* _Data provided_
——

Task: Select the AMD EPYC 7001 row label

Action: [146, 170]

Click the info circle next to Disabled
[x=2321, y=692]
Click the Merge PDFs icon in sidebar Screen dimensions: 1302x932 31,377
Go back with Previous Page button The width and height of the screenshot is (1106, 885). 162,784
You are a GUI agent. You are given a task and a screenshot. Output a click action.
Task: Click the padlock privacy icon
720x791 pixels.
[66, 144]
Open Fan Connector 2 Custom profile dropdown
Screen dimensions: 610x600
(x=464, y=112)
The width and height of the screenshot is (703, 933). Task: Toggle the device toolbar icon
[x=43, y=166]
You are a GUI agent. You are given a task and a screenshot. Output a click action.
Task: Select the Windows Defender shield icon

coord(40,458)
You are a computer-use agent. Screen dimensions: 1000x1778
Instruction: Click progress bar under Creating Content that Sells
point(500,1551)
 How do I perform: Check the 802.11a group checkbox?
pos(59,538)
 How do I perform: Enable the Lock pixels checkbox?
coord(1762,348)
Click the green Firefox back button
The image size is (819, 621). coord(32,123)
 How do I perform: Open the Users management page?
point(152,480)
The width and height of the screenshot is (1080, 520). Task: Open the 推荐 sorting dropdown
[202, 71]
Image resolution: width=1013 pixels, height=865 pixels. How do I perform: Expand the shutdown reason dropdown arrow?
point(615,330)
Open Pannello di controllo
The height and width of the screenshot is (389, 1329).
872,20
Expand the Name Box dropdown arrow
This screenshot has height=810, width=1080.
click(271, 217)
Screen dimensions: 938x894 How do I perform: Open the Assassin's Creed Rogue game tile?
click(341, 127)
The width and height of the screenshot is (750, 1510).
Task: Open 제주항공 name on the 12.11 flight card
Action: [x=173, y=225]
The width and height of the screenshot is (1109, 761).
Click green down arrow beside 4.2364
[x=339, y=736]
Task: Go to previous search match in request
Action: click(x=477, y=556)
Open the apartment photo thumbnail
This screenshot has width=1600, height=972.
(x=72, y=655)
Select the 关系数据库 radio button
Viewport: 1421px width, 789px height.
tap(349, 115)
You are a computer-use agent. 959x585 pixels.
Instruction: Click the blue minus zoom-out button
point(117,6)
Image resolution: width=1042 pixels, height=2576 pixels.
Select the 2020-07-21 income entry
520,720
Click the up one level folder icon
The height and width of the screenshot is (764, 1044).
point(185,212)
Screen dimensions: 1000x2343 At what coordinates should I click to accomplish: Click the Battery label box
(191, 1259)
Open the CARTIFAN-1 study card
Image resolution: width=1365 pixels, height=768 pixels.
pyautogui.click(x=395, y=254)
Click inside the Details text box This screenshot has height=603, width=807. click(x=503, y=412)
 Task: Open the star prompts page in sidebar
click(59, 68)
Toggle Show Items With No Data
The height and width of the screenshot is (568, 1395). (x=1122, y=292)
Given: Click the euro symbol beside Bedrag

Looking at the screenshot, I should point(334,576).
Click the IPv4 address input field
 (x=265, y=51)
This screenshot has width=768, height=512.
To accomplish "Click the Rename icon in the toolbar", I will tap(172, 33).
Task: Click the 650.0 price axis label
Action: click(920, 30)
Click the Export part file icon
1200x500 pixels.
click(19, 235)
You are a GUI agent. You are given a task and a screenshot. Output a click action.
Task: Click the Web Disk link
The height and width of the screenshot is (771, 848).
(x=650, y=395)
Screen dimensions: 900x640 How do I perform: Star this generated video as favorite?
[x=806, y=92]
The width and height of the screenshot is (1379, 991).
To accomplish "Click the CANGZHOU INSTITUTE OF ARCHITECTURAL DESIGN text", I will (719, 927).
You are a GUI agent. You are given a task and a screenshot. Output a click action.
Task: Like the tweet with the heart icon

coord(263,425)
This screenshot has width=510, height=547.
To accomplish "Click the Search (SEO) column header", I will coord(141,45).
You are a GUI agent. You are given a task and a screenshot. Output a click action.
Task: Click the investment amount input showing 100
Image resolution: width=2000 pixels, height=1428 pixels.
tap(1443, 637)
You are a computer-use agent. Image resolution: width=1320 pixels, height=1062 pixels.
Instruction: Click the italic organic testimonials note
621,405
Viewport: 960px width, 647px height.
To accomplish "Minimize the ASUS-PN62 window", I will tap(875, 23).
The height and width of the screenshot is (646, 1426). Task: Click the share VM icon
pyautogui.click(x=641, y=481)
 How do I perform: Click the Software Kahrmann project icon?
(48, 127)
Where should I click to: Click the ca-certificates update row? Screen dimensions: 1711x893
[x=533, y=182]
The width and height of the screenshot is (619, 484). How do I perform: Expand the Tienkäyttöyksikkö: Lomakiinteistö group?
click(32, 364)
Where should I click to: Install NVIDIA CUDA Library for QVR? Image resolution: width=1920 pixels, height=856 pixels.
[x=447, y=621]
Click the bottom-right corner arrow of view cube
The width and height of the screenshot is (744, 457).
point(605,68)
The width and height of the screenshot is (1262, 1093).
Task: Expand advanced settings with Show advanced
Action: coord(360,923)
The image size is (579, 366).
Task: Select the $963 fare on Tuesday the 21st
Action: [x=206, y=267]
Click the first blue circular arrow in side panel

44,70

——

* _How to complete this task_
A single number is expected: how many lines of the data hold the string "computer".

* _Reply to the exercise_
3